American markets closed with gains but, US equity futures today are on a slippery slope, largely due to the pressure from rising Treasury yields. The yield on 10-year securities broke through the local high of 1.55%, signaling the resumption of the rally after a brief respite:

For a short period following the Fed September meeting, Treasury yields have been rising thanks to the rise of real interest rate (as seen from the recovery of TIPS yield). The inflation premium apparently again has become the main component cause of the rally in yields. Yesterday, the 5-year average expected inflation premium jumped 6 bps, from 2.53 to 2.59%. Since the start of 2021, intraday increments of the bonds’ inflation premium were stronger in only 5% of cases:

Inflation expectations keep rising in the wake of rising energy prices, which set the stage for higher costs for firms, which may eventually be forced to transfer this pressure onto consumers.

After a short break, the dollar went on the offensive again. Higher US rates stimulate the inflow of foreign investors into fixed income instruments. Before the Fed meeting in November, in which the policymakers are expected to clarify the prospects for tightening next year; the current policy of the Central Bank is likely to be slightly stimulating. So, this means that bonds in the US are depreciating, sometimes taking short pauses. Naturally, due to the trend in bonds, there is a high risk that risk assets will experience difficulties with growth.

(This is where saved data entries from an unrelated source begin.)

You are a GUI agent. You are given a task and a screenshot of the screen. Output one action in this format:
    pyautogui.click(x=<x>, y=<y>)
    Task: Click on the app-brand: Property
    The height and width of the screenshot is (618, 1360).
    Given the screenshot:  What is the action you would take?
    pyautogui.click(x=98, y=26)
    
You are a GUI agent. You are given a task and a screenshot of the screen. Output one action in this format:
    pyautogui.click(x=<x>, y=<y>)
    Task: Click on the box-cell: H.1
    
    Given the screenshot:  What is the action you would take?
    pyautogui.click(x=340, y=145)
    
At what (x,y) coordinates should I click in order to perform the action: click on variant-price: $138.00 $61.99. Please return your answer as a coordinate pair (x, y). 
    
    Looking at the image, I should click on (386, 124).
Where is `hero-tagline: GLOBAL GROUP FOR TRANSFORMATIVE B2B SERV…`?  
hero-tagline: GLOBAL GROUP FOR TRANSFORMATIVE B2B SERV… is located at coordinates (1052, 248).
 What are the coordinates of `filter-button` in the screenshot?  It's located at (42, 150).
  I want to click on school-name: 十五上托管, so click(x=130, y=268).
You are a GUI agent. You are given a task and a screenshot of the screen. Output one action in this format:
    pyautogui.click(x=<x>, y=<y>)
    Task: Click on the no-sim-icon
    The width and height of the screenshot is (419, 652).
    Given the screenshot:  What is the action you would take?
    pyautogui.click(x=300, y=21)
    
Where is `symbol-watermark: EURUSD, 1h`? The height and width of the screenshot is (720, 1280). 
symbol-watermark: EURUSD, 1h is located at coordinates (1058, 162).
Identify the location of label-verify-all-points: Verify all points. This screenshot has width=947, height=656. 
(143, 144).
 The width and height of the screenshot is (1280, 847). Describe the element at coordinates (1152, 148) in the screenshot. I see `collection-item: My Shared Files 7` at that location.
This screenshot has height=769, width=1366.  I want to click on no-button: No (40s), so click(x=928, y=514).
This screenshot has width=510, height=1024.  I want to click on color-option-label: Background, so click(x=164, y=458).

As alternative investment instruments, they offer ever higher returns.

Yesterday's data showed that the US economy is doing well, the service sector PMI from ISM more than met expectations, showing an increase from 61.7 to 61.9 points (59.9 points forecast). Creation of new firms have slowed down, labor costs have risen, and labor shortages persist. Costs remained generally elevated, indicating the risk of higher consumer prices in the coming months, i.e. inflation. The corresponding sub-index rose from 75.4 to 77.5 points and is at its highest since 2008.

The biggest event of economic calendar today is ADP report which is the first part of US labor data in the NFP week. A gain of 428K is expected, but the number could easily beat forecasts given positive preliminary employment data and retreat of Covid in the US in early September, which, as recent history shows, creates the risk of underestimating the positive dynamics of hiring. In case of positive news, the dollar index will likely be poised to target resistance at the previous local high (level 94.50).